Uma clínica consome material todas as semanas, todo o ano, enquanto durar a atividade. Se essa encomenda se repetir todos os meses, são quase mil euros por ano, e durante muitos anos.
É por isso que num mercado profissional o valor não está na transação isolada mas na recorrência, e muda por completo quanto vale a pena investir na primeira encomenda.
Um vendedor que raciocina sobre a compra isolada tratará essa encomenda de oitenta euros como marginal. Quem raciocina sobre a recorrência tratá-la-á como o início de uma relação de vários milhares.
As duas atitudes notam-se, e quem compra distingue-as perfeitamente.
O que determina o retorno, num setor onde o produto é muitas vezes idêntico entre fornecedores? Três coisas, e o preço não é a primeira.

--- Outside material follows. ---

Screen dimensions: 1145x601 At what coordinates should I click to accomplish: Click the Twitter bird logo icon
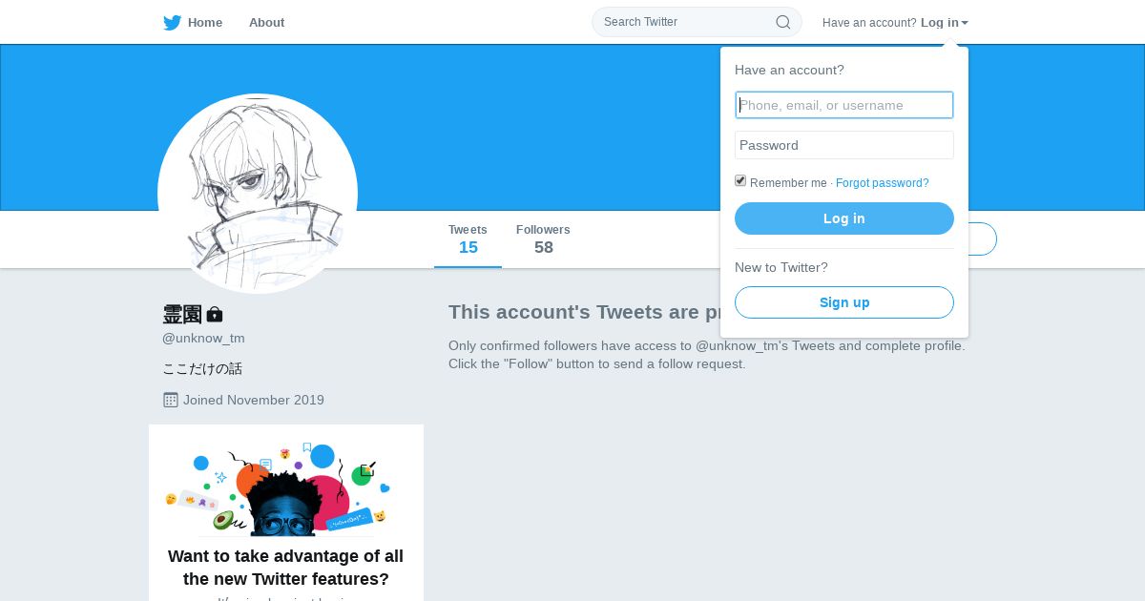[172, 23]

A primeira é a disponibilidade constante. Um dentista que encontra o produto à primeira e não à segunda procura noutro lado, e à terceira nem sequer volta a verificar. A continuidade do catálogo vale mais do que um desconto ocasional.
A segunda é a previsibilidade. Saber que aquele fornecedor entrega em três dias, sempre, permite planear o stock. Um fornecedor mais barato mas irregular obriga a ter armazém, e esse armazém custa mais do que a diferença de preço.
A terceira é a ausência de atrito. Repor tem de demorar dois minutos: histórico consultável, repetição da encomenda anterior, dados de faturação já guardados. Cada passo a mais é uma ocasião para adiar, e o adiado faz-se noutro lado.
Nestas três um marketplace ajuda, porque o histórico e a repetição da encomenda já lá estão. Mas a disponibilidade e a pontualidade continuam inteiramente suas.
Daí decorre uma consequência prática sobre a primeira encomenda, que convém tirar explicitamente: merece mais cuidado do que o seu valor justifica.
Não a vendendo ao desbarato, que não serve, mas preparando-a bem, expedindo-a depressa e avisando se algo não bate certo. É a única ocasião em que um cliente olha para si com atenção: depois, se tudo funcionar, deixará de olhar e continuará a comprar.
Em resumo: o valor de um cliente profissional está na recorrência e não na transação isolada, quem trata a primeira encomenda como marginal comunica-o sem querer, o retorno depende de disponibilidade constante previsibilidade e ausência de atrito mais do que do preço, um marketplace ajuda no histórico mas não na pontualidade, e a primeira encomenda merece mais cuidado do que o seu valor justifica.